I mention Columbine because I've though of the same things those bastards did, but I had parents that would have kicked my ass for even trying to do that shit, so I didn't. Their parents were too busy with whatever they were doing to notice the stash of death these creatures were amassing. And our culture doesn't have a problem with that until someone gets shot.

Another point is that you continue to equate money with educational opportunity. While it does take money to run a school system, it does not take nearly as much to educate a child. I looked up a little on homeschooling, and the costs they incur for actual educational materials are relatively small (not counting anything state-mandated) if they choose. Especially with the combination of internet, cable, and good ol' library resources, the amount of information available to any parent is incredible.

So the education is out there for anyone to seek it, whether in government schools or without.

Arthurstone said...

PatrickM typed:

'Unless you want to go to the extreme of the state taking total control of the children, which would mean I would go down in a firefight over mine.'

My God you're melodramatic.

Actually a commitment to insure reasonable levels of funding for educational programs and additional help for those who need it (single parent households, the poor) what we're really talking about here. The financial resources of the South Bronx are in no way comparable to those of their neighbors in the Upper East Side. And it really does sort of matter. Inferior buildings. Poor teaching materials (poor teachers too often as well). Few elective opportunities. Lousy music and art programs. Etc. Etc. All these things can be repaired with a little fine tuning of the school funding mechanism.

Hardly the stuff of '...the state taking total control of the children.'

Satyavati devi dasi said...

Their parents were too busy with whatever they were doing to notice the stash of death these creatures were amassing. And our culture doesn't have a problem with that until someone gets shot.

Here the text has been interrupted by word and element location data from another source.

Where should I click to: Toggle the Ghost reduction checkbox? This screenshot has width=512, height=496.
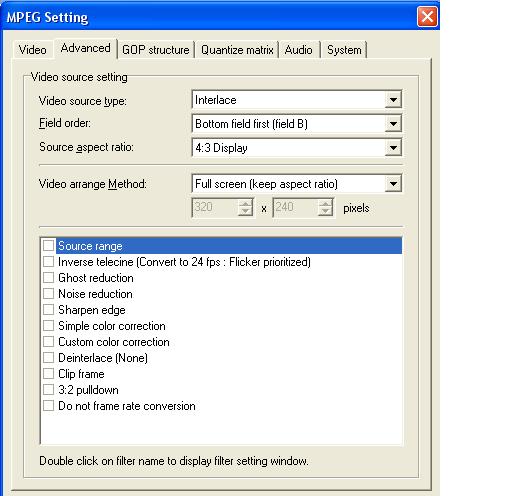(x=48, y=278)
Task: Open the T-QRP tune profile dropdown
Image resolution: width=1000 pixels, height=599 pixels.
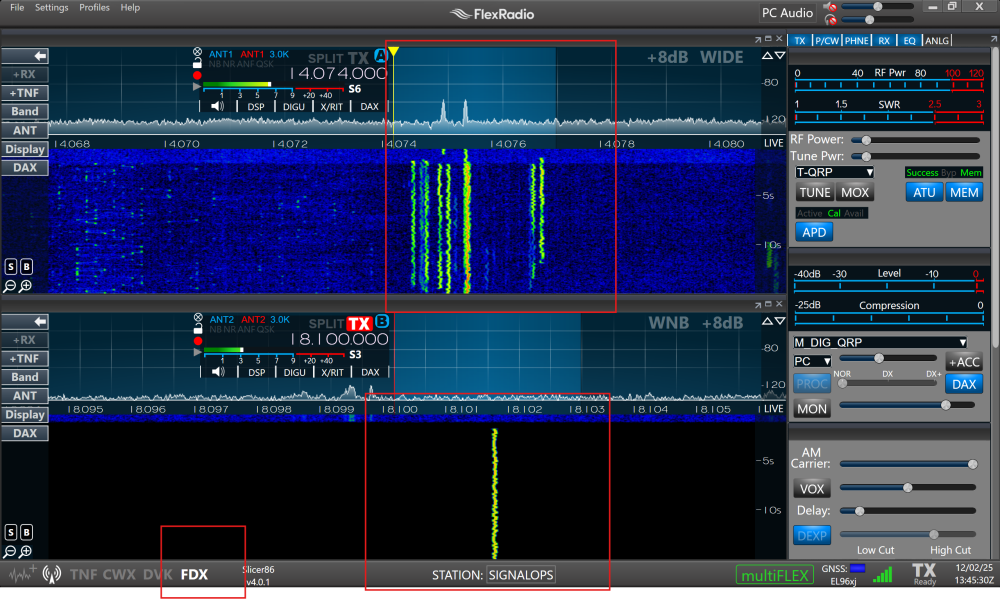Action: [x=835, y=172]
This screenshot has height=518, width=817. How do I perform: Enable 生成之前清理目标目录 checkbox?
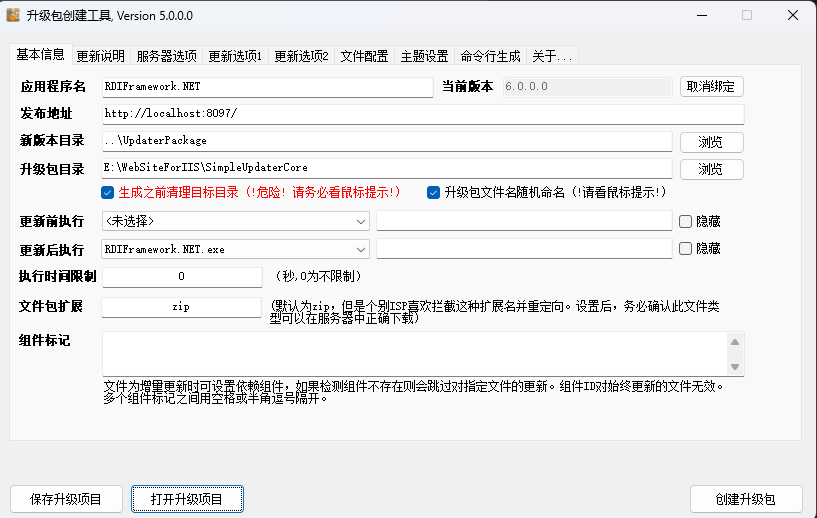click(x=108, y=192)
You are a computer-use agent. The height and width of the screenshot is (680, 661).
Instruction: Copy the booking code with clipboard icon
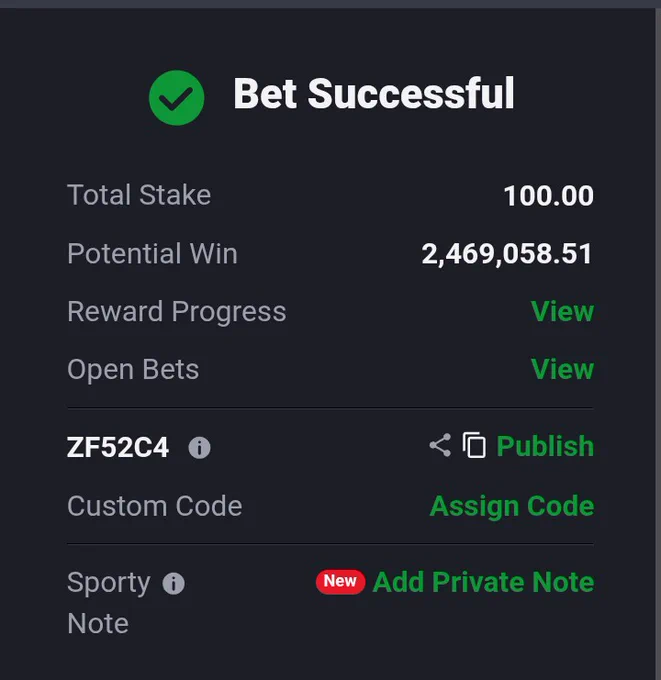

Shall I take this and run with the irony and hypocrisy of the Right screeching about how the Left wants to control who gets guns?

Really, am I the only one who spotted that?

Patrick M said...

Arthur: I live for the melodrama. Puts the flip in my dinger.

Of course there's an in between in education funding. But when a rural school can educate a child for $2000 and an urban can't for 20,000, there's a real problem. And it ain't the money.

Saty: No conflict in my world.

The parents are responsible to teach their children the proper use of guns. I personally am looking forward to the day I get to hand off the .22 to my children.